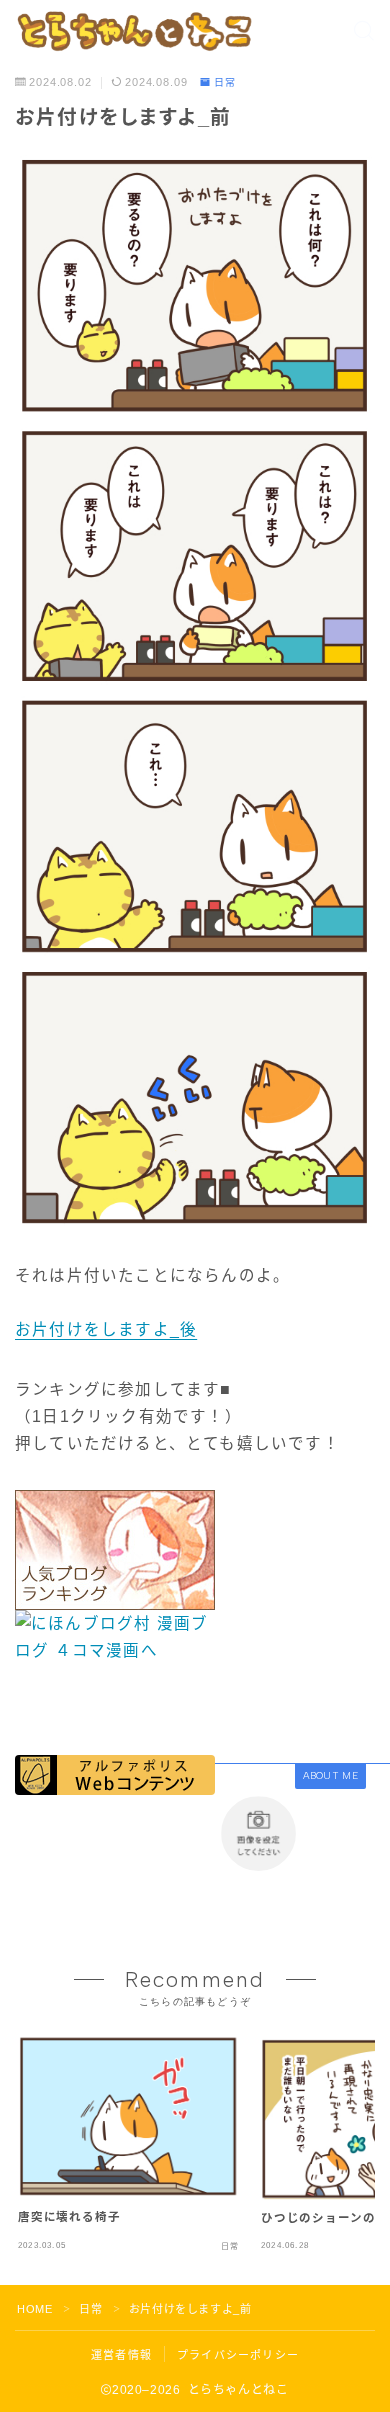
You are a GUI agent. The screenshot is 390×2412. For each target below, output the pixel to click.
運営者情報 (121, 2355)
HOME (34, 2309)
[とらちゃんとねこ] (133, 31)
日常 (225, 83)
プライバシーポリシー (238, 2355)
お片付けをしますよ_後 (106, 1329)
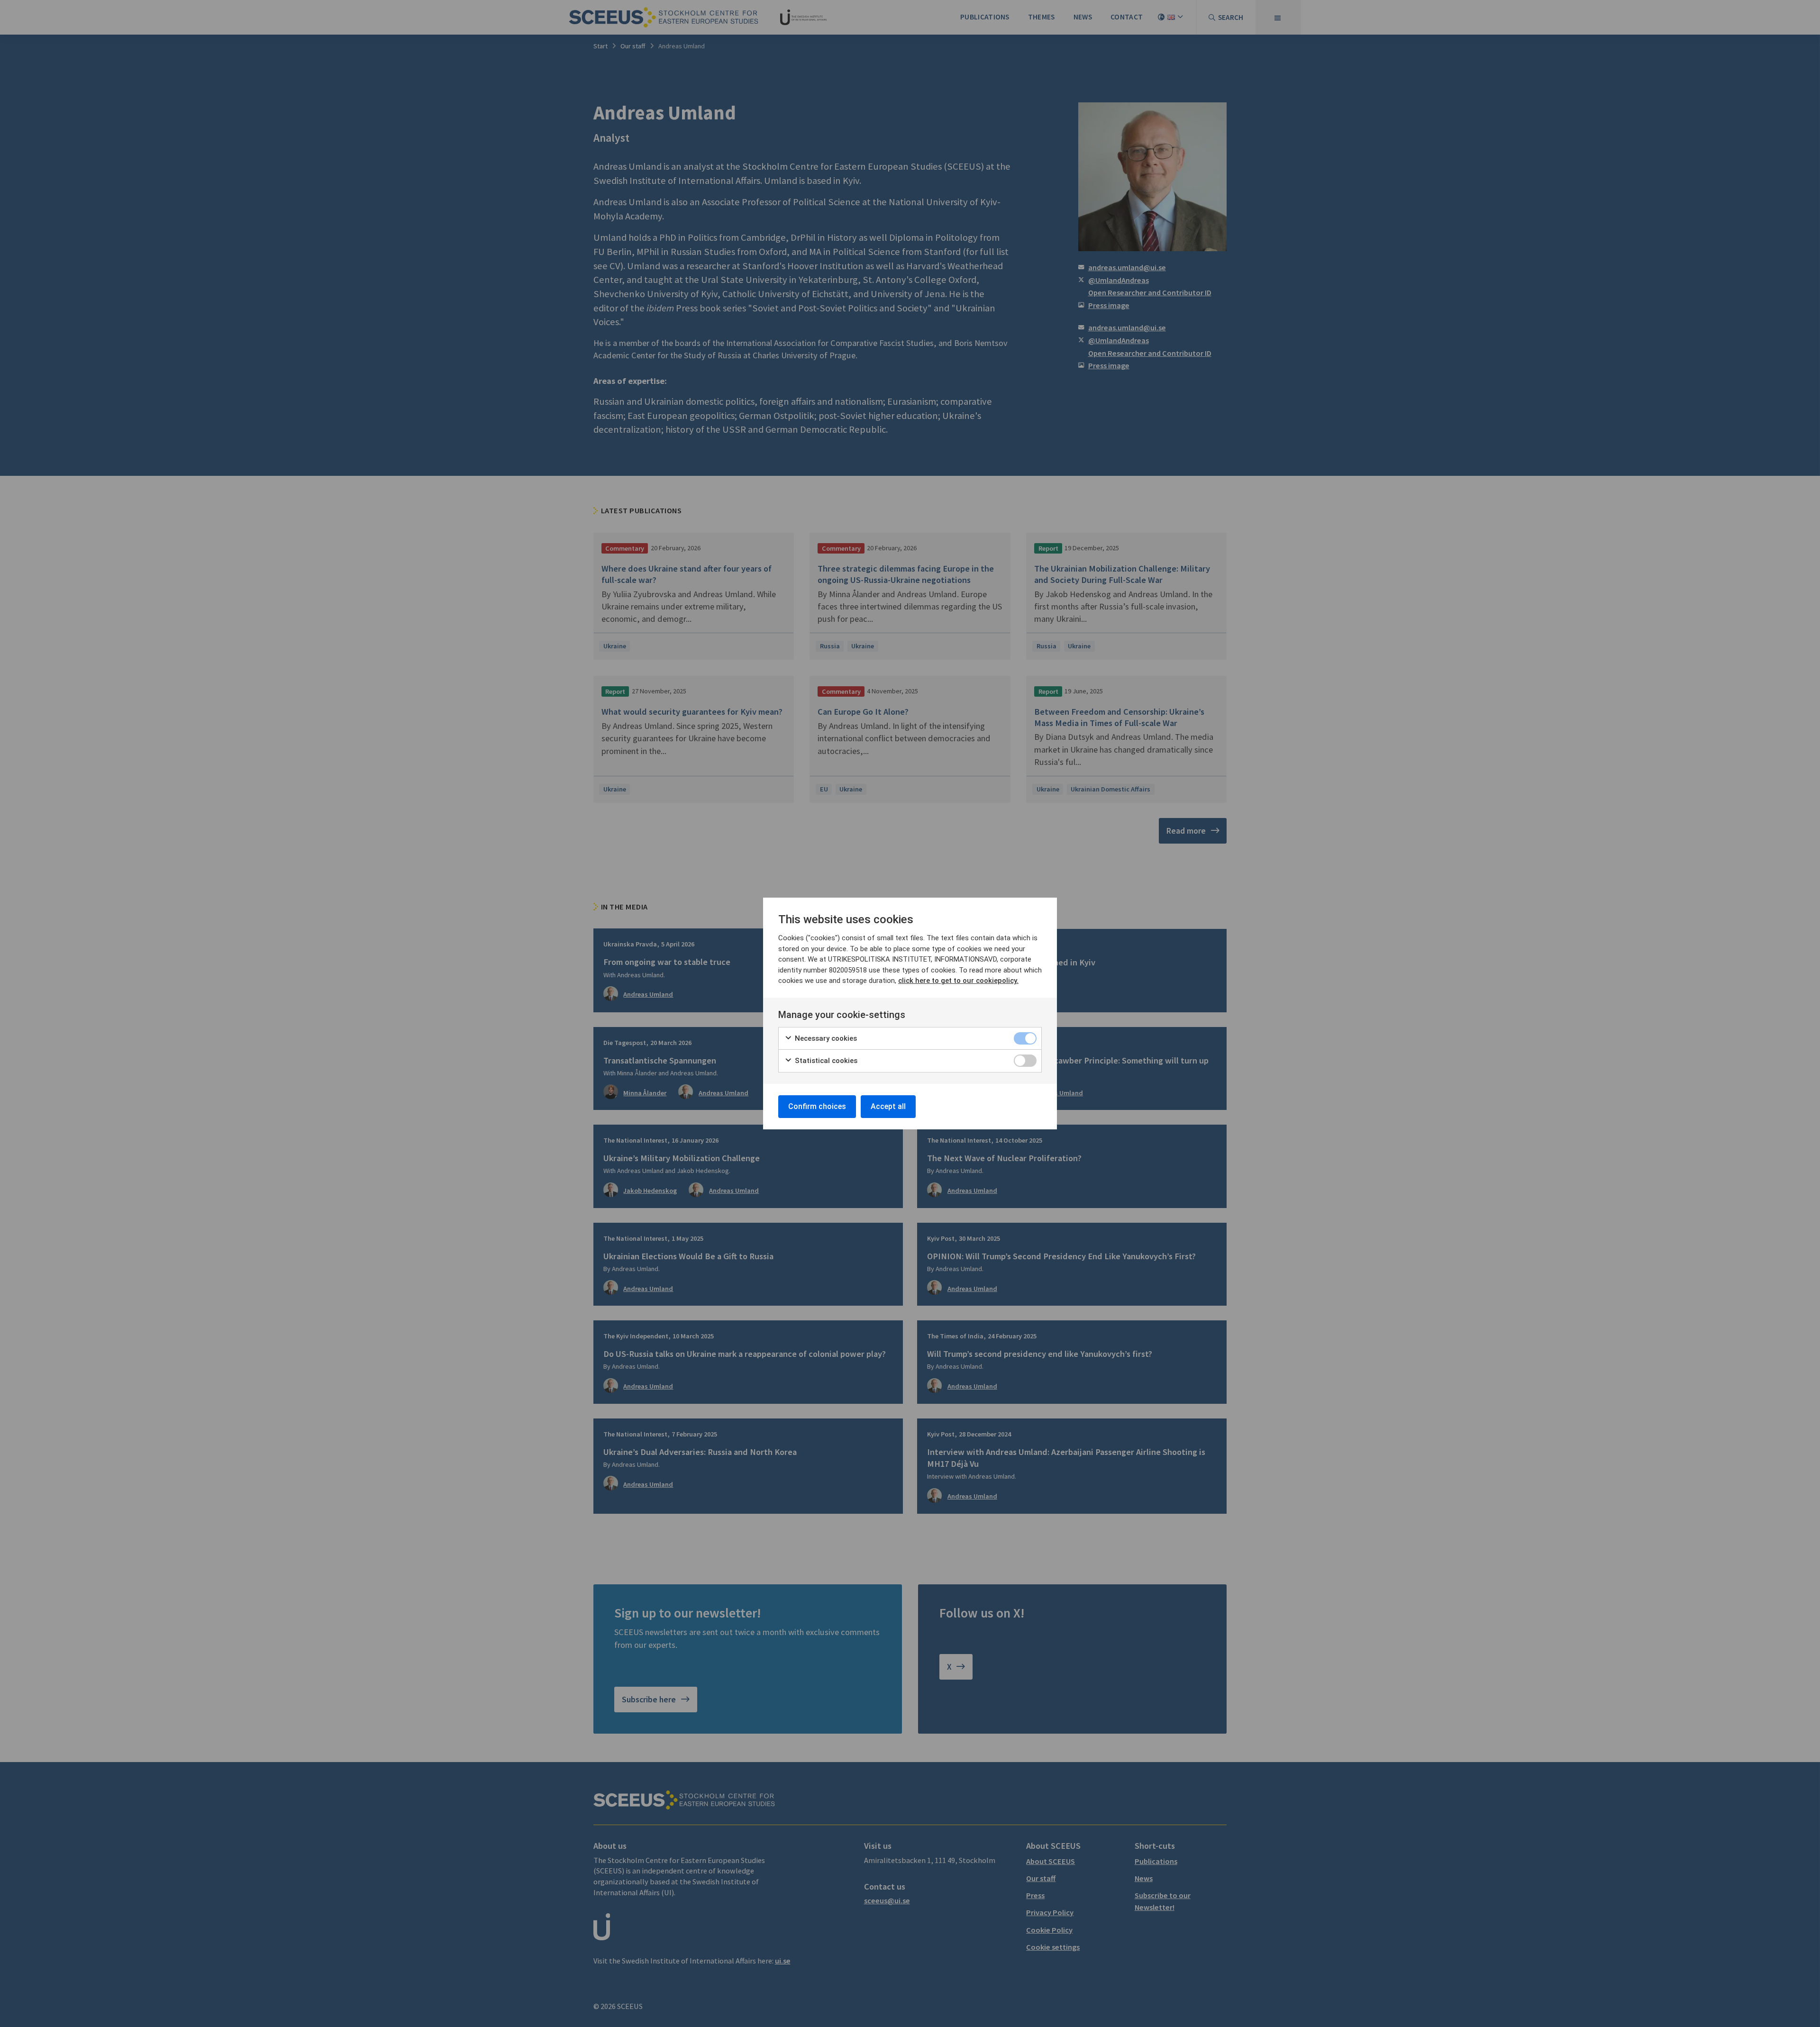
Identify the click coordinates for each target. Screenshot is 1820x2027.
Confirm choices (817, 1106)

__TO DO__.
Which lines run from the one containing "運営者情報 (121, 2355)" through the last line of the entries above? Output them exactly, both ends included, with no pictures.

__WRITTEN SOLUTION__.
運営者情報 (121, 2355)
HOME (34, 2309)
[とらちゃんとねこ] (133, 31)
日常 (225, 83)
プライバシーポリシー (238, 2355)
お片付けをしますよ_後 (106, 1329)
Identify the click coordinates for each target. Screenshot is 1820x2027.
Confirm choices (817, 1106)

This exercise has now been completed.